Warum ihre Tochter nicht einfach im Hort auf der anderen Straßenseite bleiben kann, versteht sie nicht. "Mia ist recht gut entwickelt. In den Hort müsste sie jemand begleiten, aber die Stützkraft ist ohnehin bis 13 Uhr da", sagt sie den NÖN. Im September musste sie sogar unterschreiben, dass sie ihr Kind spätestens um 12.20 Uhr abholt.

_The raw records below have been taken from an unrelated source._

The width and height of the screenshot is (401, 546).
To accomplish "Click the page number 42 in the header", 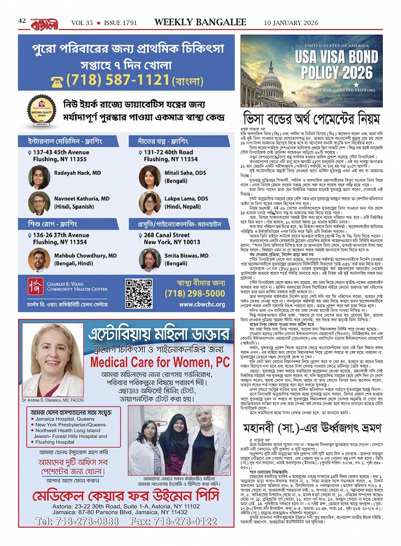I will coord(22,21).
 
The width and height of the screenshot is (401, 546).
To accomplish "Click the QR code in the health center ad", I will coord(139,293).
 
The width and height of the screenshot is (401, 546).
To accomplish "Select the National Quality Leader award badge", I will coord(42,111).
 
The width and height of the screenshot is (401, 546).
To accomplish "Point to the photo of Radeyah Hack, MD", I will coord(39,177).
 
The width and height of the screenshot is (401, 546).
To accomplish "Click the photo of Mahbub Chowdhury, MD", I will coord(39,260).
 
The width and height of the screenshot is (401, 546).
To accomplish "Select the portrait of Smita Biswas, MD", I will coord(149,260).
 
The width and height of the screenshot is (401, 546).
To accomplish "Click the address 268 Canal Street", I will coord(167,235).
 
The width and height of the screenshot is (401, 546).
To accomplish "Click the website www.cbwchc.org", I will coord(202,304).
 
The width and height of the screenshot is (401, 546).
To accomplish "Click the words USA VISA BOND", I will coord(336,57).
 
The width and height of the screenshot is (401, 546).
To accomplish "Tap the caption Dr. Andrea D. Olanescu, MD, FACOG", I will coord(53,400).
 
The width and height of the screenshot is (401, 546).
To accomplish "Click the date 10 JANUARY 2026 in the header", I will coord(291,23).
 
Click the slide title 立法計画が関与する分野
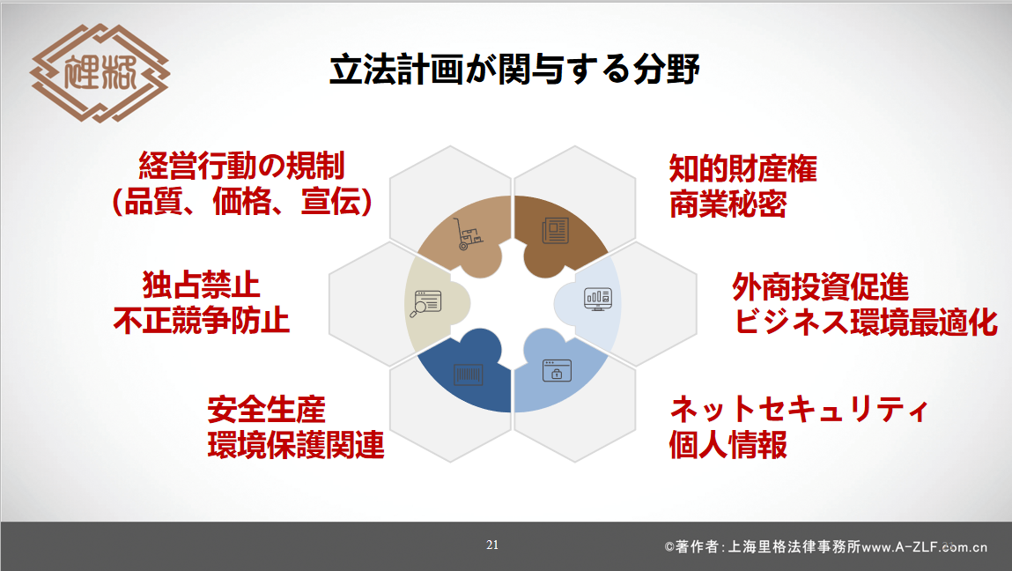coord(514,69)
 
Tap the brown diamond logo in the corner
coord(100,73)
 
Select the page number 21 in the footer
coord(492,545)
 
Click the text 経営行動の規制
coord(242,166)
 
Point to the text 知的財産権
coord(742,168)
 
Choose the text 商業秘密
coord(728,204)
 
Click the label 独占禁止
coord(202,285)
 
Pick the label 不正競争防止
coord(202,321)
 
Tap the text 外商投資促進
coord(820,286)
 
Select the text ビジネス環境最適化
coord(866,322)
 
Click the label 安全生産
coord(267,410)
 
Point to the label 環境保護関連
coord(296,445)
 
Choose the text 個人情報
coord(728,445)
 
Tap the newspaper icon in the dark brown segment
coord(555,230)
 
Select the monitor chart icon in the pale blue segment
coord(598,299)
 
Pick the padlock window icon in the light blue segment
coord(557,371)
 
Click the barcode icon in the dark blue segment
coord(468,374)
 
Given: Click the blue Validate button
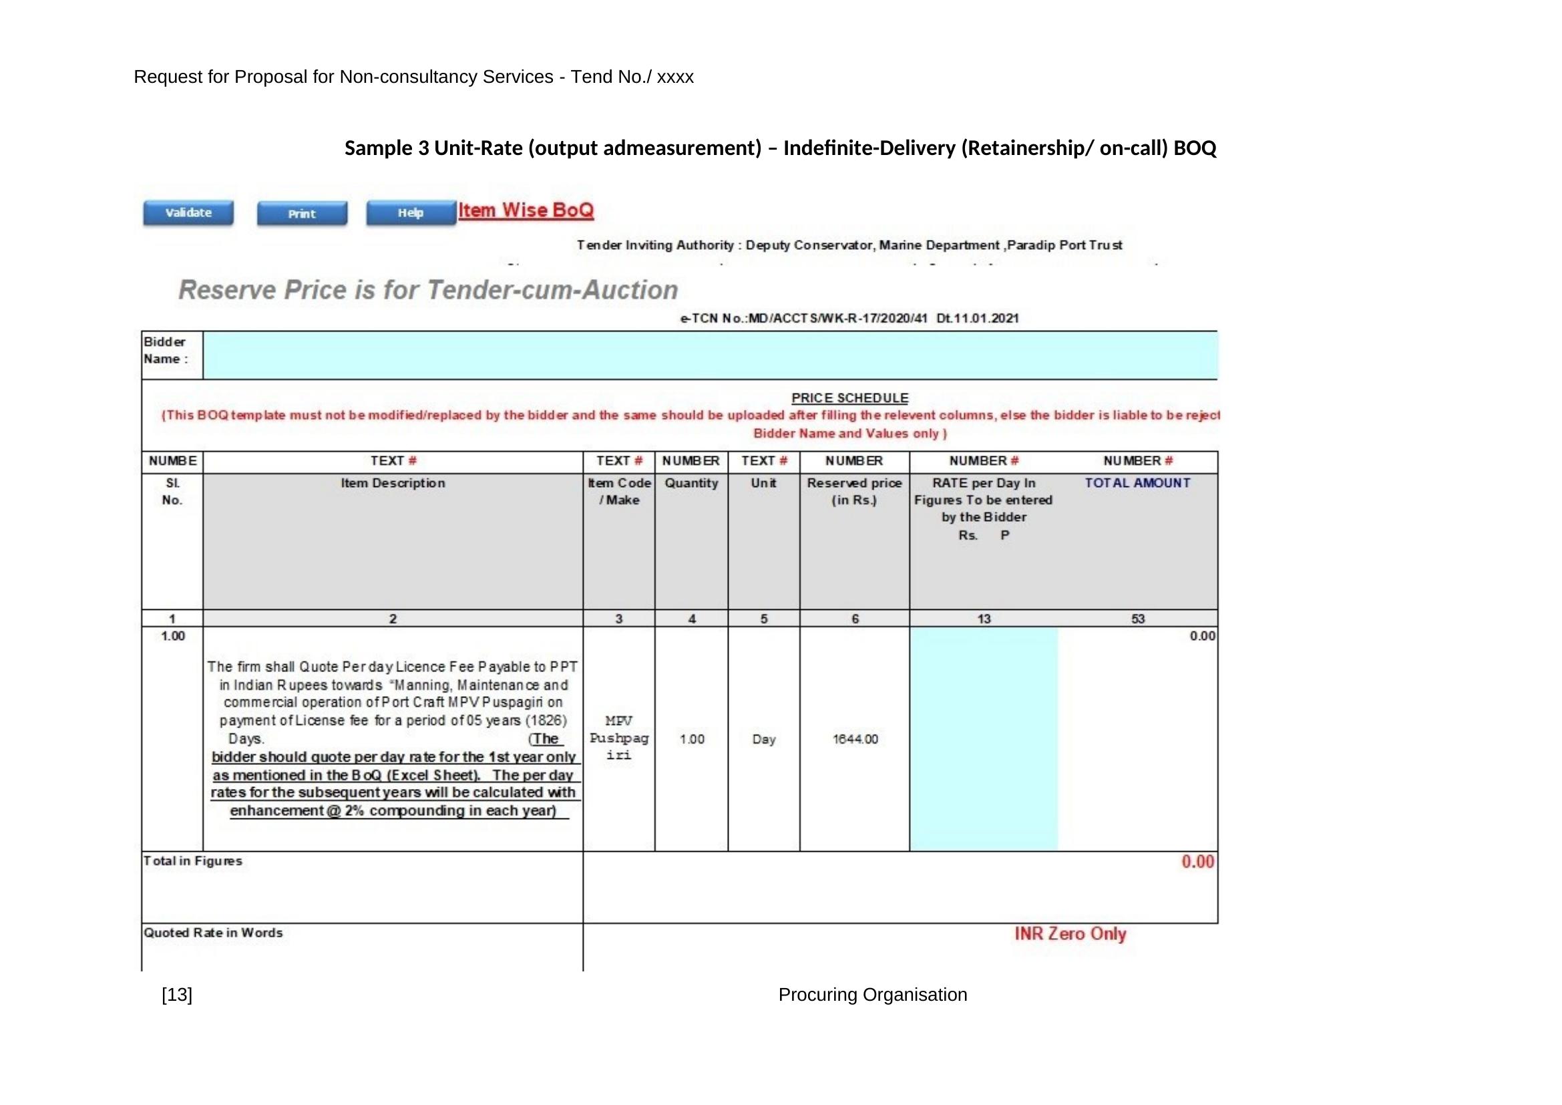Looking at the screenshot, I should tap(188, 213).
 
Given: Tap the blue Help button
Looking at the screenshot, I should tap(410, 213).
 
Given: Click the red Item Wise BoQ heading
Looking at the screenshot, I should tap(525, 210).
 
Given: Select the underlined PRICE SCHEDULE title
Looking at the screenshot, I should tap(849, 398).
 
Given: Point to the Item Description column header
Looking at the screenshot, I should tap(393, 483).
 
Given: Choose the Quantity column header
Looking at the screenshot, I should tap(691, 483).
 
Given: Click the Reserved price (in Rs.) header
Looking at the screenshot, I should tap(854, 491).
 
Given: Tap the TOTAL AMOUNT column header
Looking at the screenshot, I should tap(1137, 483).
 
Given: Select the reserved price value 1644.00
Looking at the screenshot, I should tap(855, 739).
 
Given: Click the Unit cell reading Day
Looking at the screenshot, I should tap(763, 739).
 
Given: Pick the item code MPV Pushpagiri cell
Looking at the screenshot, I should tap(618, 738).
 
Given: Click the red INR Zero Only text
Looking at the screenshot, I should tap(1069, 933).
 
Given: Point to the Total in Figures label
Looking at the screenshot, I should tap(192, 860).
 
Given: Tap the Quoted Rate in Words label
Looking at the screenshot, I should tap(212, 933).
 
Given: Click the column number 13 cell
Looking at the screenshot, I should tap(983, 619).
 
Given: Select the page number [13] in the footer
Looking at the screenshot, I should tap(177, 995).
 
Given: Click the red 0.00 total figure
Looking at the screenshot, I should tap(1197, 862).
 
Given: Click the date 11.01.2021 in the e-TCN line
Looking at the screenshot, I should tap(977, 319).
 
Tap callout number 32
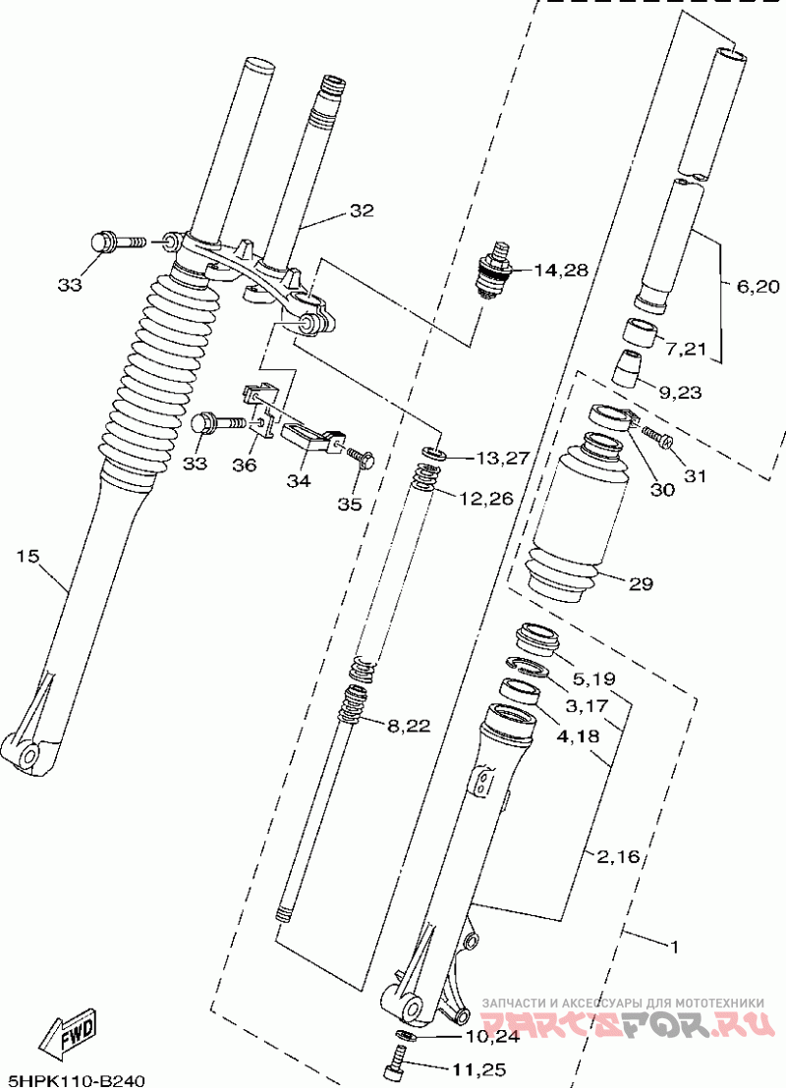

Auch bei der Ferienbetreuung hagelt es Absagen. "Die Entscheidung trifft der Bürgermeister der Gemeinde. Für mich entsteht der Eindruck, dass die Ablehnung im Zusammenhang mit der Behinderung meiner Tochter steht", sagt Anusic. Sie hat inzwischen die Behindertenanwaltschaft eingeschaltet.

"Chance haben im Leben"

Besonders belastend: Ein Vorschlag des Bürgermeisters habe sie tief getroffen. Er habe gemeint, sie solle Mia in eine Sonderschule schicken. "Warum soll ich sie in die Sonderschule geben, wenn sie doch so gut entwickelt ist. Mein Kind soll eine Chance haben im Leben", so die Mutter zu den NÖN.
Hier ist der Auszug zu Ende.